Sure the switch will only accept encrypted L2 traffic...but that encrypted link is set up via MKA, which is a part of the 802.1X standard. If you don't have 802.1X authenticating the endpoint, you don't have MKA setting up the encrypted link between that endpoint and the switch and you don't have MACsec.

So if you're trying to prevent a bad guy from getting on your LAN, you need 802.1X, whereas MACsec is an optional extra (a very useful extra if you're worried about MITM attacks). But 802.1X is still doing the heavy lifting w.r.t access control.

[brohee]

802.1x-2010 includes MACsec. 802.1x without MACsec is mostly a joke, (802.1x-2002 IIRC) you just get a legit device to open the port...

[eqvinox]

> This is veering into pedantry,

It's not veering, it's a full on car crash ;)

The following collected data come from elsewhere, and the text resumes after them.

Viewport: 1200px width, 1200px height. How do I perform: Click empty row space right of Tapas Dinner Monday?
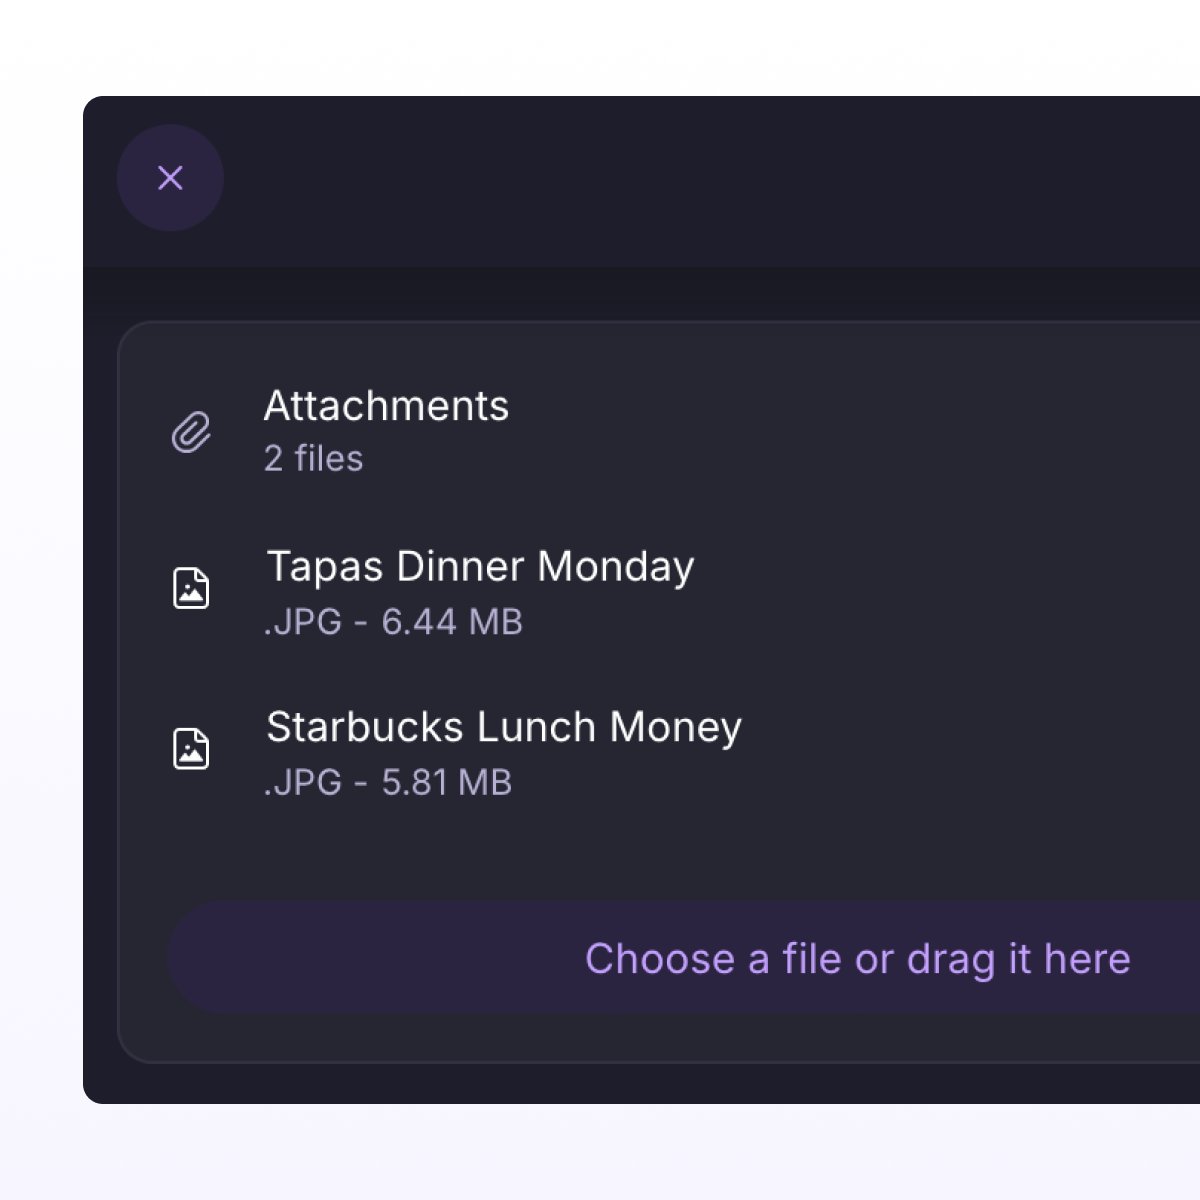[x=950, y=590]
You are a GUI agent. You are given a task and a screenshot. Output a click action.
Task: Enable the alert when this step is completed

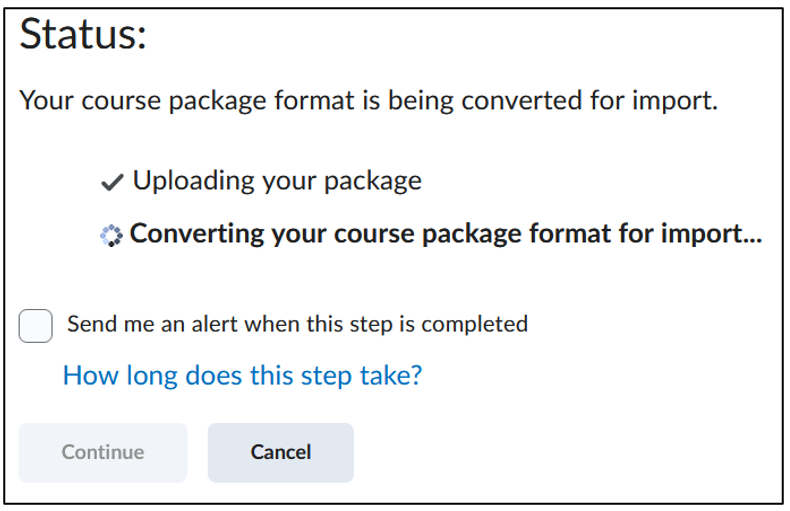[35, 326]
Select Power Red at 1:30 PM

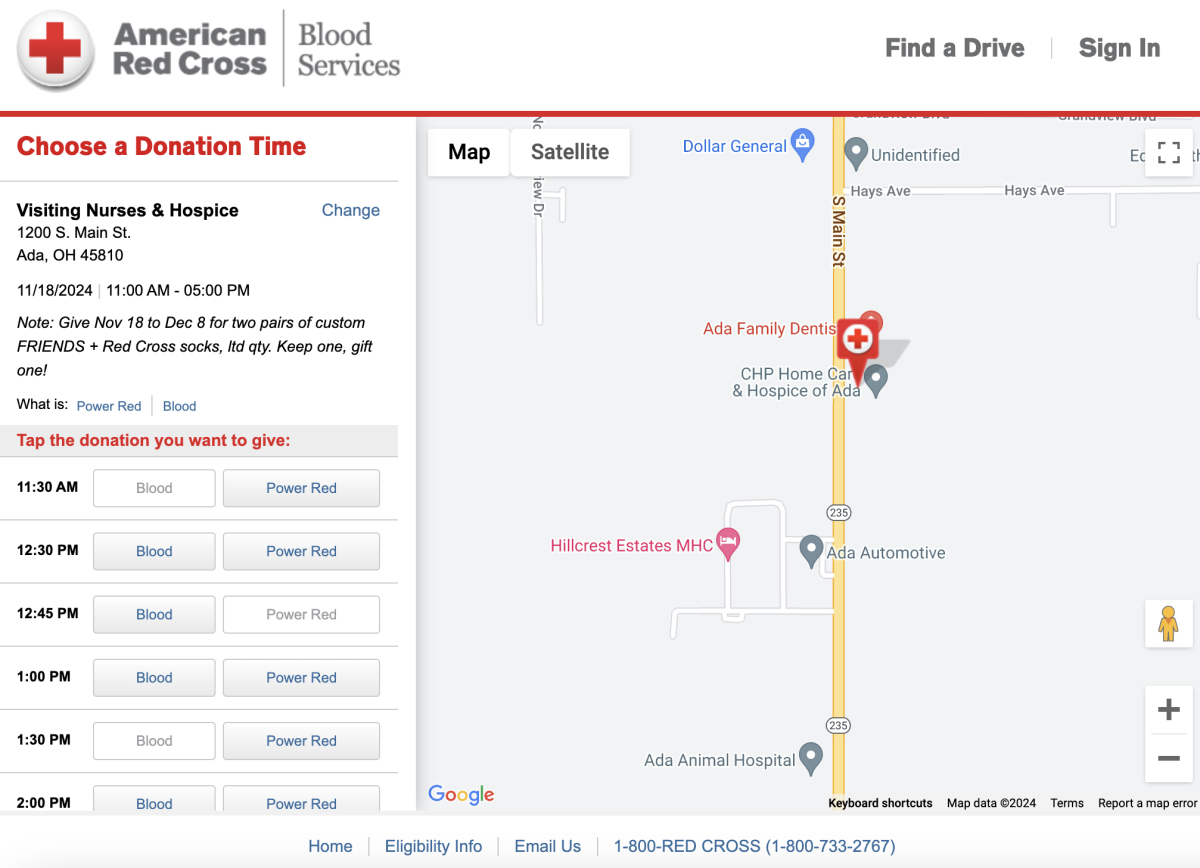pyautogui.click(x=301, y=741)
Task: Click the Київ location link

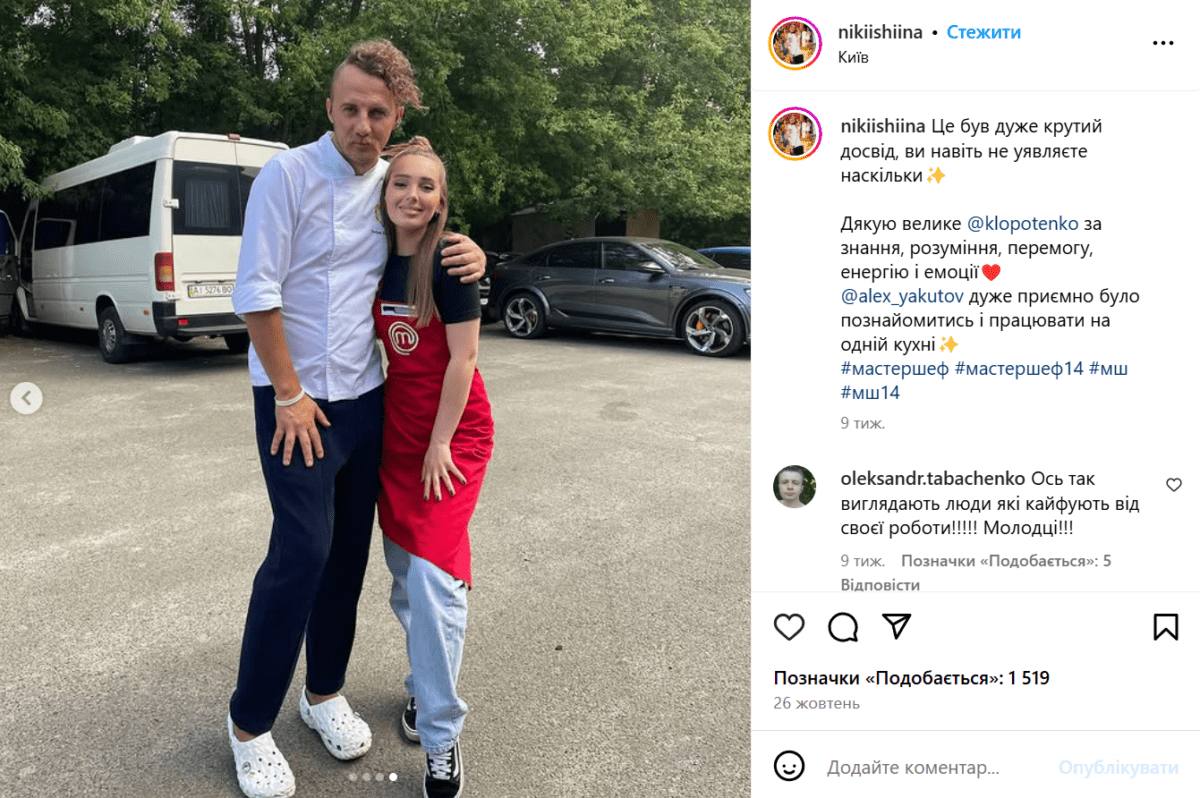Action: [x=854, y=57]
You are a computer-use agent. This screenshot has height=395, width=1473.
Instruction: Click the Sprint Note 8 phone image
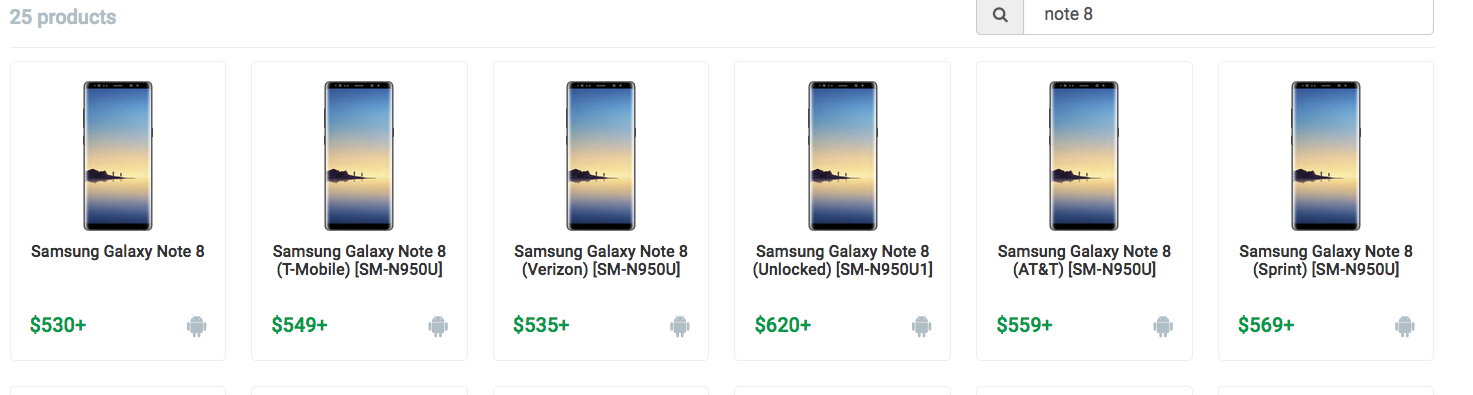point(1326,155)
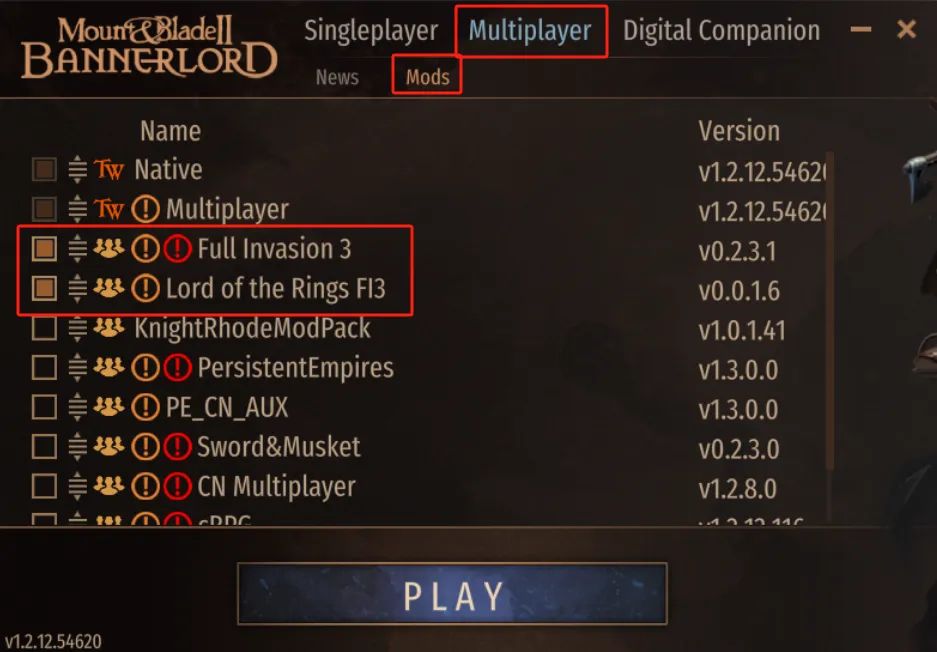Tick the Sword&Musket checkbox
Image resolution: width=937 pixels, height=652 pixels.
(44, 447)
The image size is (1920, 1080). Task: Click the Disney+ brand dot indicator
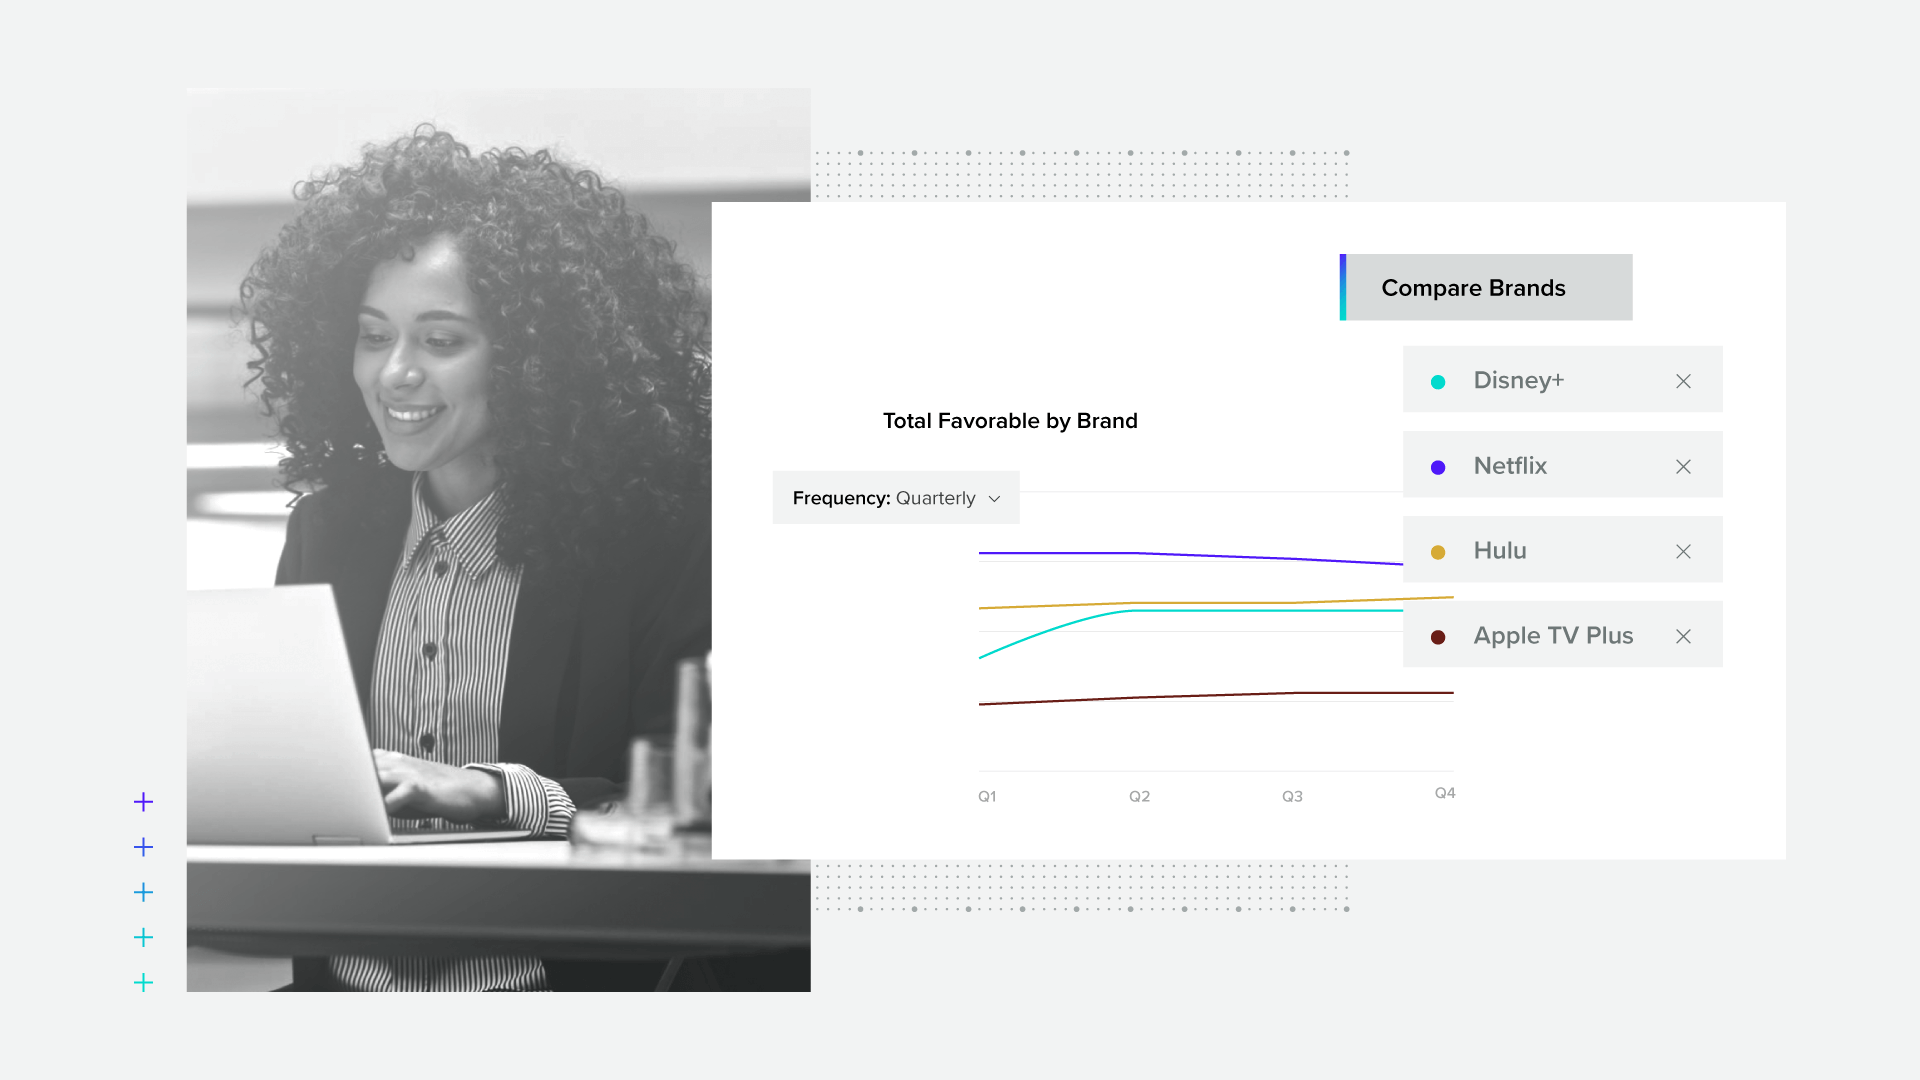[x=1439, y=381]
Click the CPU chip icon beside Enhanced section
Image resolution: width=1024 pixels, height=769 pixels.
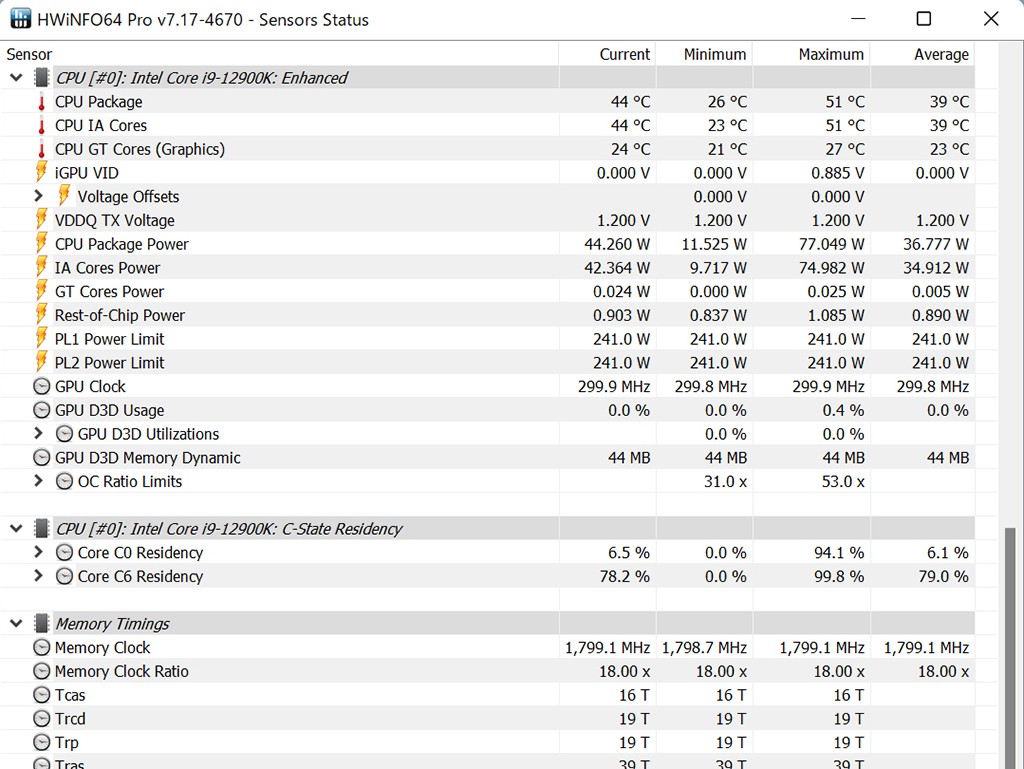[42, 78]
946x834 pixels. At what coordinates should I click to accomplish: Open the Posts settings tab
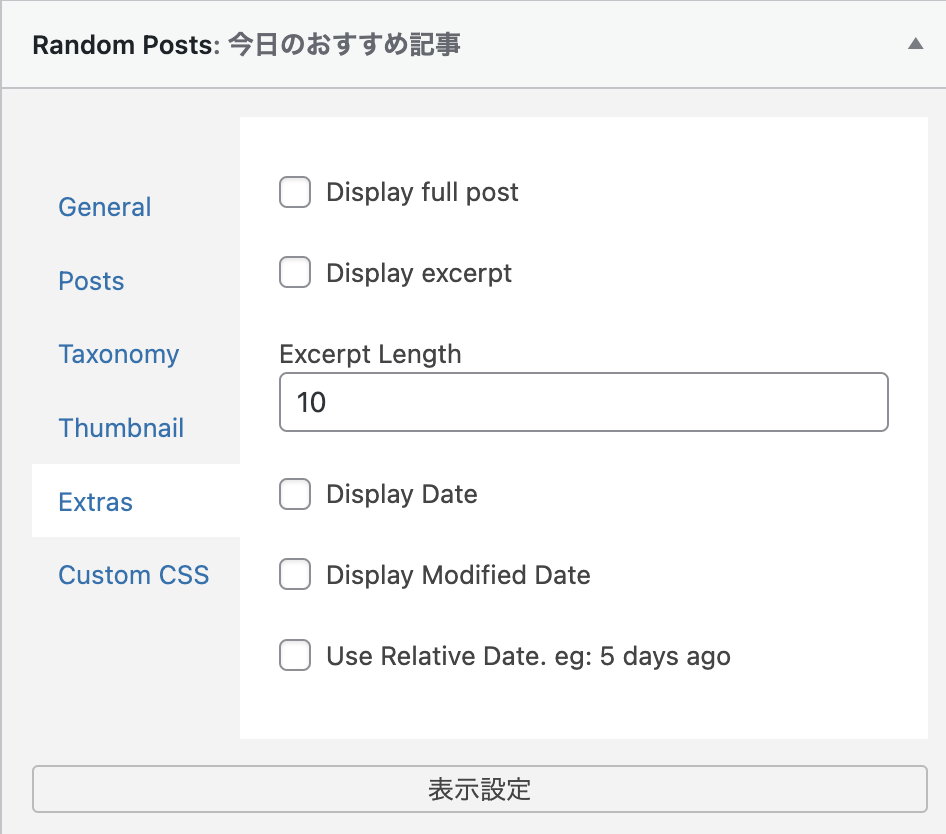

You run MACsec either with 802.1X, or with your switch vendor's favorite color of proprietary switch-to-switch 802.1X replacement. MACsec without 802.1X [or equivalent] is a bit like TLS without certificates. It exists in a few places because some people have really weird custom requirements (TLS with pre-shared keys… TLS with NULL encryption…) but those things shouldn't drive a discussion outside their special usage areas.

In that sense: MACsec implies and requires 802.1X. Exceptions confirm the rule.